Jumat, 23 Mei 2014

Fitnah: Antara Kebenaran & Pembenaran

Tentu kita pernah dengar pepatah ini, “Fitnah itu lebih kejam daripada pembunuhan.” Ini mengandaikan bahwa kita sering mendengar kata ‘fitnah’ itu. Tapi apakah kita sungguh tahu apa itu fitnah? Kriteria apa yang menyebabkan sesuatu itu menjadi fitnah atau bukan? Fitnah itu ibarat berada di antara kebenaran dan pembenaran.

Sebuah contoh. Yuni bercerita kalau si Toni itu membenci dirinya karena ia tidak mau membantu Toni. Padahal selama ini Yuni sering membantu Toni. Hanya waktu itu dia memang lagi tak bisa membantu Toni, karena dia harus pergi. Yang membuat Yuni sedih adalah bahwa Toni menceritakan kepada orang-orang kalau dirinya tidak berbudi. Toni menjelek-jelekkan dirinya. Sungguh sakit dikatakan demikian.

Melihat cerita di atas sekilas kita menilai bahwa Toni sudah memfitnah Yuni. Karena itu, wajar kalau kita membela Yuni dan menyalahkan Toni. Akan tetapi, ketika kita mengonfirmasi cerita Yuni ke Toni, maka kita akan menemukan cerita yang lain. Ternyata Toni tak pernah menjelek-jelekkan Yuni. Toni malah menantang, “Tunjukkan satu orang saja yang pernah saya ceritakan tentang kejelekan Yuni!” Dan ternyata memang tak ada satu orang pun yang pernah mendengar cerita kejelekan Yuni dari mulut Toni.

Jadi, siapa yang memfitnah siapa?

Cerita lain. Lusi bercerita kepada Martha kalau Joko pindah kelas karena wali kelas yang memindahkannya. Ini ia dengar sendiri. Waktu itu Joko bercerita kepada Ramli bahwa dirinya dipindahkan karena ide wali kelas. Memang aneh si Joko ini, demikian kata Lusi. Bisanya menjelek-jelekkan wali kelas. Padahal wali kelas sama sekali tidak ada niat memindahkannya. Lagi pula wali kelas kan tak punya kuasa untuk itu. Hanya Kepala Sekolah saja yang punya kuasa memindahkan murid.

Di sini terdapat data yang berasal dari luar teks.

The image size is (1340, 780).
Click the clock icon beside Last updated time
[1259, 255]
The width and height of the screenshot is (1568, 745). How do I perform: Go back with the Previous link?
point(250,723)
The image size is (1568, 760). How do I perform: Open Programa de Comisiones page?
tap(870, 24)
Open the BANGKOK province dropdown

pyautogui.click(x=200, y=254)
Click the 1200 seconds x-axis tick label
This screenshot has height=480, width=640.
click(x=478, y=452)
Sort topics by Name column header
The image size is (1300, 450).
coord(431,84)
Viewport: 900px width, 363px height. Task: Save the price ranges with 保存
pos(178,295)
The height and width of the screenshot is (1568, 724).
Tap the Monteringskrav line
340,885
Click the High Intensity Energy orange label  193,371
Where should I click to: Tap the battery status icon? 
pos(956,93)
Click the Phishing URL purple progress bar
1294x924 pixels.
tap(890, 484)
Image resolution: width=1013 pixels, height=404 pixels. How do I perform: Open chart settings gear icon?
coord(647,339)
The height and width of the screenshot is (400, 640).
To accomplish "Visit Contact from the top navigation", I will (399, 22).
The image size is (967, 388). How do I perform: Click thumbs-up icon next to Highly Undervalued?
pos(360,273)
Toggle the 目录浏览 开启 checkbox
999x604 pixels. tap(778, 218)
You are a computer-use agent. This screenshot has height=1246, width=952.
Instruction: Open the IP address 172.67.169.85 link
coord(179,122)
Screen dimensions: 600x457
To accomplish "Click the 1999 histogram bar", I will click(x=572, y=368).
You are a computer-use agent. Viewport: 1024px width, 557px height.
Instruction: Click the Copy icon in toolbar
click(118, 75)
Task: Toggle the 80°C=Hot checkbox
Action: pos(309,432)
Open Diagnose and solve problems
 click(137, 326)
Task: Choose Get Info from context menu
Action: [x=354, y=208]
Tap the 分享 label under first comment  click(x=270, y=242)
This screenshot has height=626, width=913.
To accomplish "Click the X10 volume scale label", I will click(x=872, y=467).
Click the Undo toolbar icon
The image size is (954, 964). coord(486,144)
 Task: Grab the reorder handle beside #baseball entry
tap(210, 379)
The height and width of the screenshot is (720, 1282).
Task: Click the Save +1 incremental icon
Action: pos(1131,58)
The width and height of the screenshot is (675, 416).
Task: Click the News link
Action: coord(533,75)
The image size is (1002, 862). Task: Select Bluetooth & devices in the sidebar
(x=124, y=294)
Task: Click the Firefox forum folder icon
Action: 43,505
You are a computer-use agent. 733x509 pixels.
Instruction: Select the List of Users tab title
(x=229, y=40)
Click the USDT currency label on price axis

Dari cerita di atas ada kesan bahwa Joko telah memfitnah wali kelas. Karena itu wajar kalau Martha lantas membela wali kelas dan membenci Joko. Lama kebencian itu bersemanyam dalam diri Martha, sampai suatu hari ia bertemu dengan Joko. Tanpa sadar ia menceritakan apa yang diceritakan Lusi kepadanya. Joko tidak lantas membela panjang lebar. Dia hanya menyarankan Martha untuk bertanya kepada Ramli apakah dirinya pernah bercerita bahwa kepindahannya itu karena wali kelas.

Keesokan harinya Martha bertemu dengan Ramli. Dia langsung bertanya apakah dirinya pernah ngobrol dengan Joko perihal kepindahannya. Ramli hanya berkata bahwa dirinya sering bertemu dengan Joko. Sering juga ngobrol. Tapi bercerita soal kepindahannya yang dikaitkan dengan wali kelas, sama sekali tidak pernah. Joko hanya cerita soal kebingungan akan kepindahan dirinya, karena dirinya punya banyak rencana untuk kelas itu. Karena ia pindah, ia tak dapat lagi mewujudkan mimpinya untuk kelas itu.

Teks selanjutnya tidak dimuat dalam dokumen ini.